● Work task: Return the listing that follows, word for word.
= = = = =
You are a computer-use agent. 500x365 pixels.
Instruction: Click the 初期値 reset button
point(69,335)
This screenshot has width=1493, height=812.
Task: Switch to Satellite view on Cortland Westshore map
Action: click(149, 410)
= = = = =
● Response:
You are a computer-use agent. 500x365 pixels.
Instruction: Click the 初期値 reset button
point(69,335)
This screenshot has width=1493, height=812.
Task: Switch to Satellite view on Cortland Westshore map
Action: click(149, 410)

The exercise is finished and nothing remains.